_Exercise directions_: Below are several entries. Transcribe exactly those lines that fall from the one with "Please Select [combobox] (667, 889)" through the one with "EBOOK HERE (415, 2019)", end lines included.

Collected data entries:
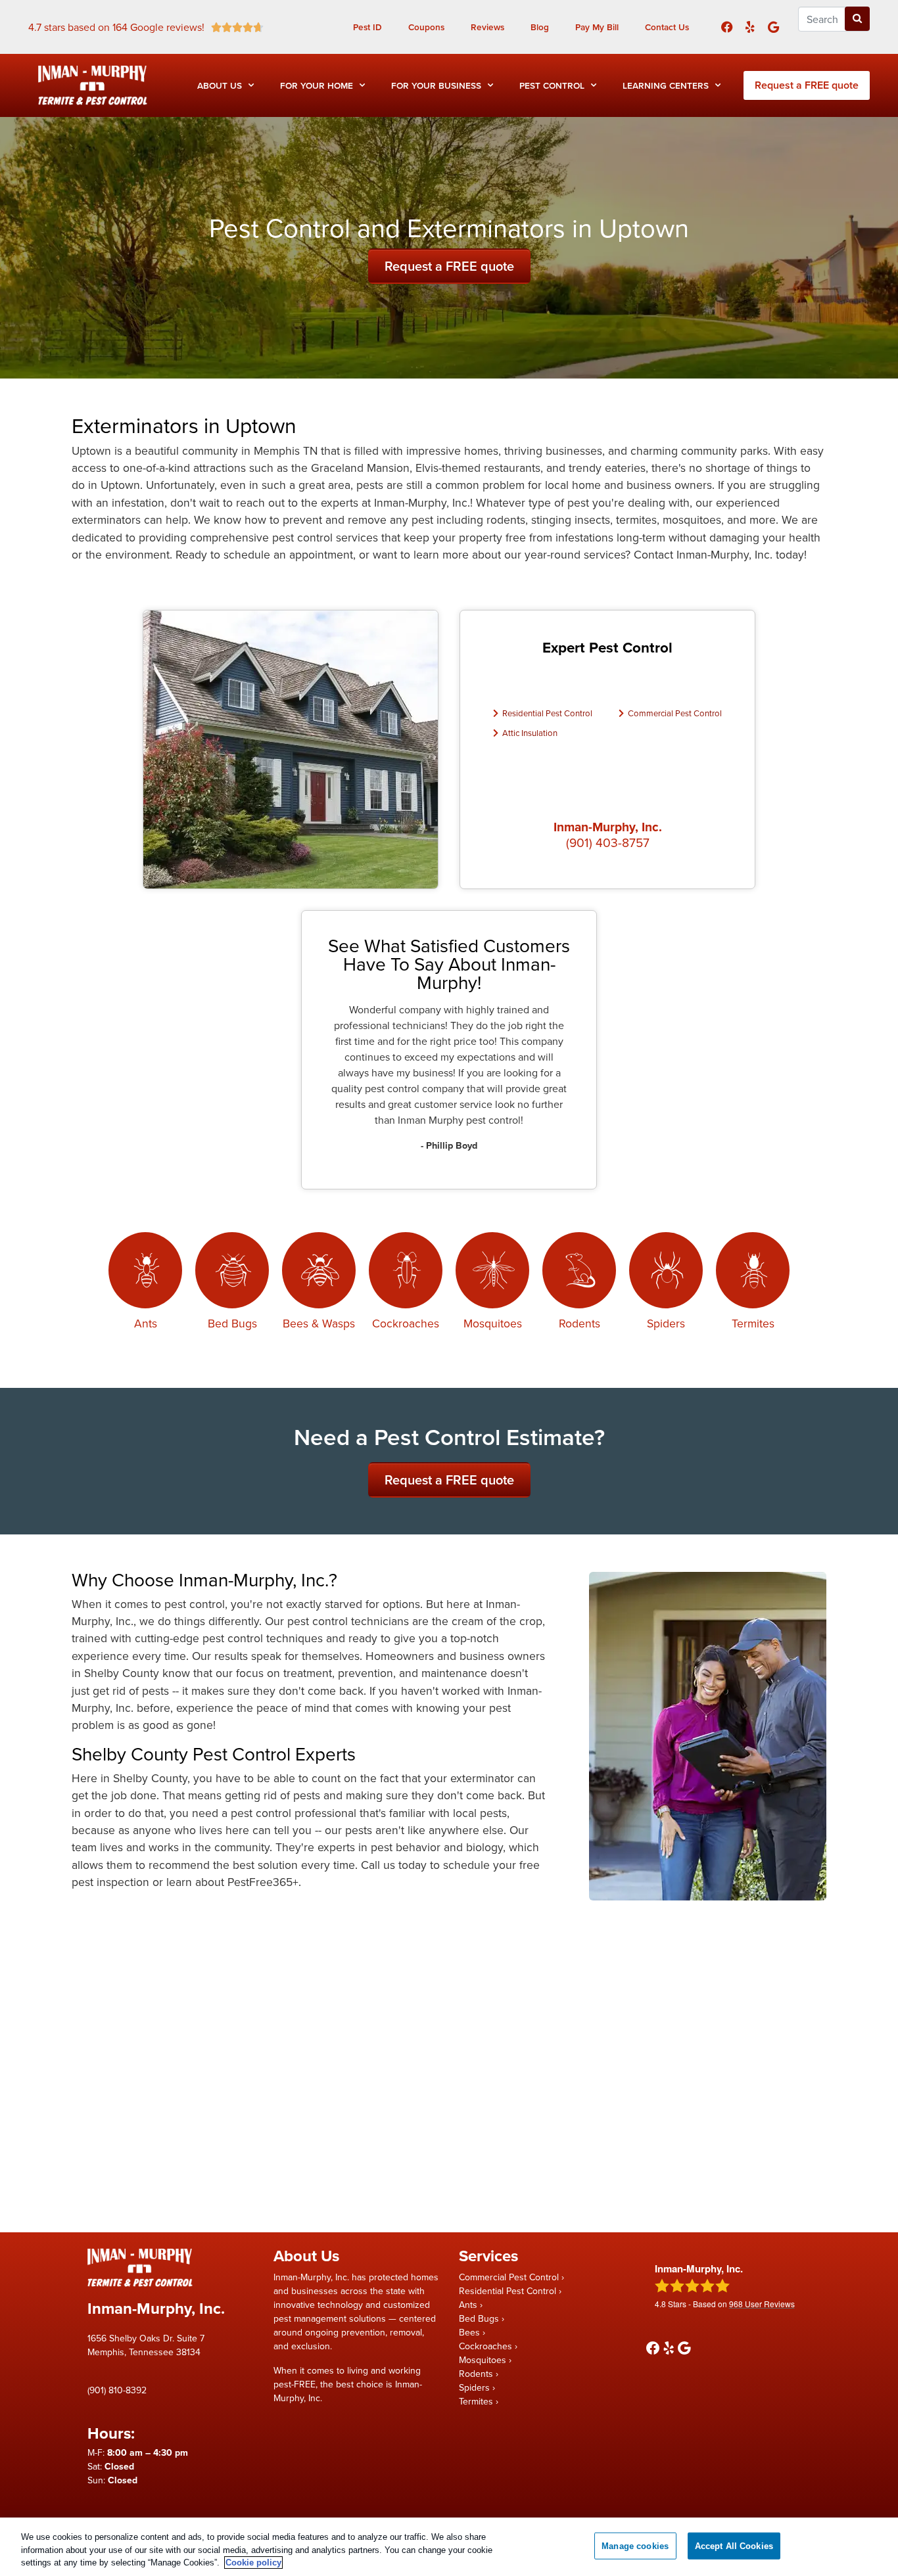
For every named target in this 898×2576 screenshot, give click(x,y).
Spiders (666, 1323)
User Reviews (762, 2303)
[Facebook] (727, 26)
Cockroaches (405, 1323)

...

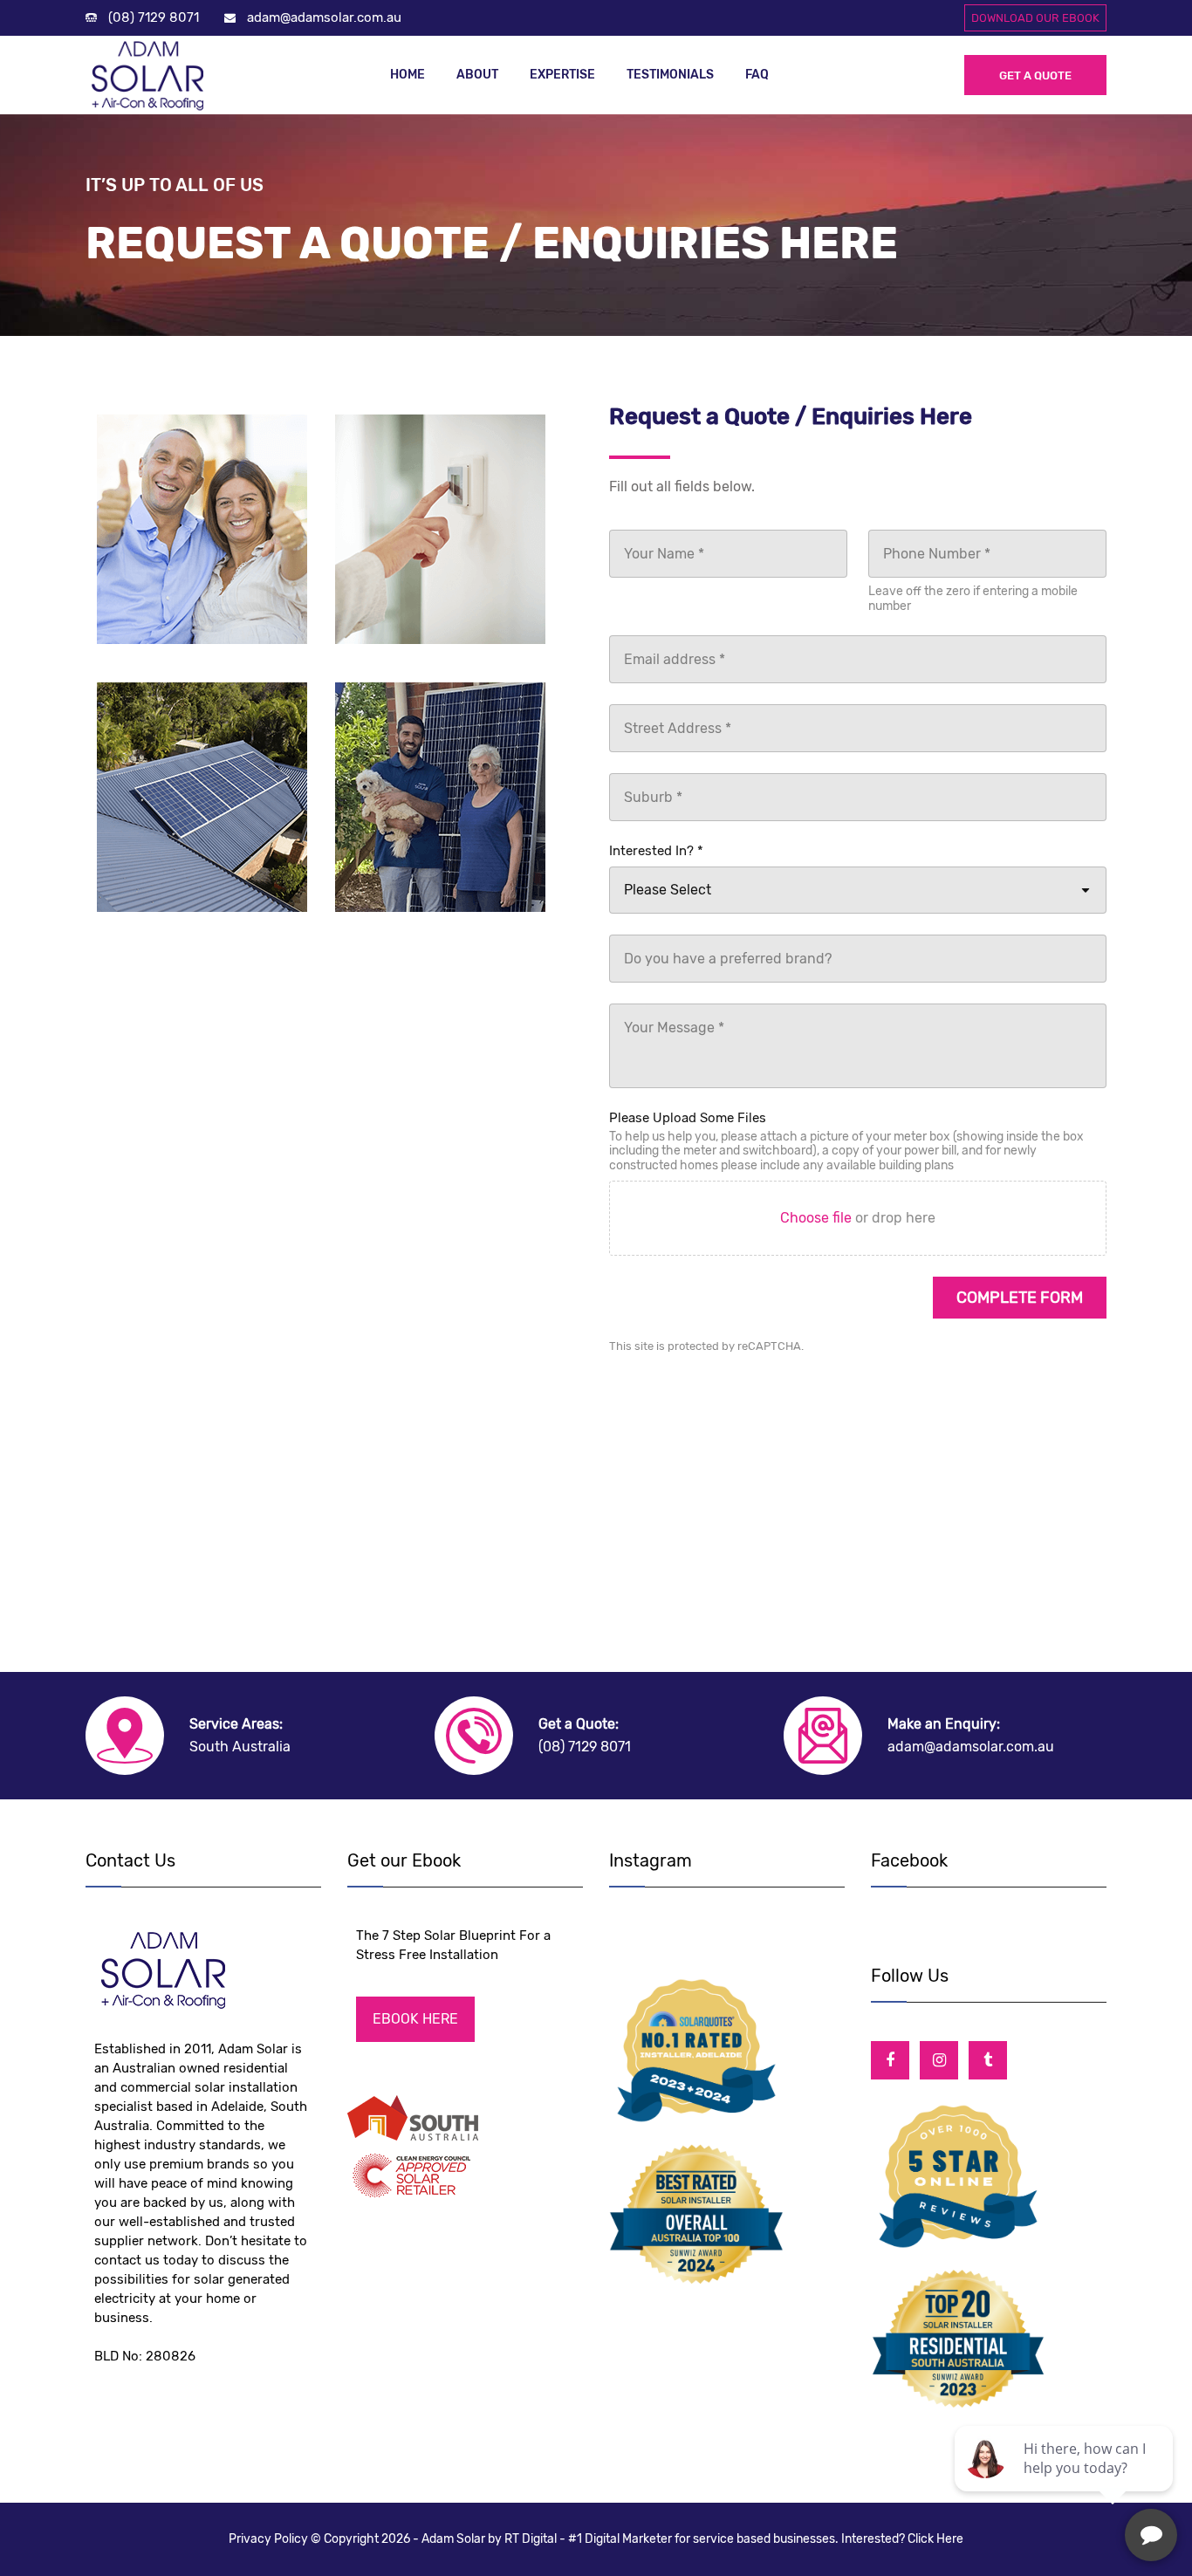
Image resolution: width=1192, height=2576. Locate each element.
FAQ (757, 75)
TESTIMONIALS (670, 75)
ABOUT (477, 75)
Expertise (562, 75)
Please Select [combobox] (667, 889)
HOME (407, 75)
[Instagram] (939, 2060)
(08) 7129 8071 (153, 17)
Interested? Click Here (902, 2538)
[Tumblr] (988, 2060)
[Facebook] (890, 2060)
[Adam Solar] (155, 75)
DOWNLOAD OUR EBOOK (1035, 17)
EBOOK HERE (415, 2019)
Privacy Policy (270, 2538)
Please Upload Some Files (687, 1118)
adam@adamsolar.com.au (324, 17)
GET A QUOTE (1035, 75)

_Reply to the exercise_:
Please Select [combobox] (667, 889)
HOME (407, 75)
[Instagram] (939, 2060)
(08) 7129 8071 (153, 17)
Interested? Click Here (902, 2538)
[Tumblr] (988, 2060)
[Facebook] (890, 2060)
[Adam Solar] (155, 75)
DOWNLOAD OUR EBOOK (1035, 17)
EBOOK HERE (415, 2019)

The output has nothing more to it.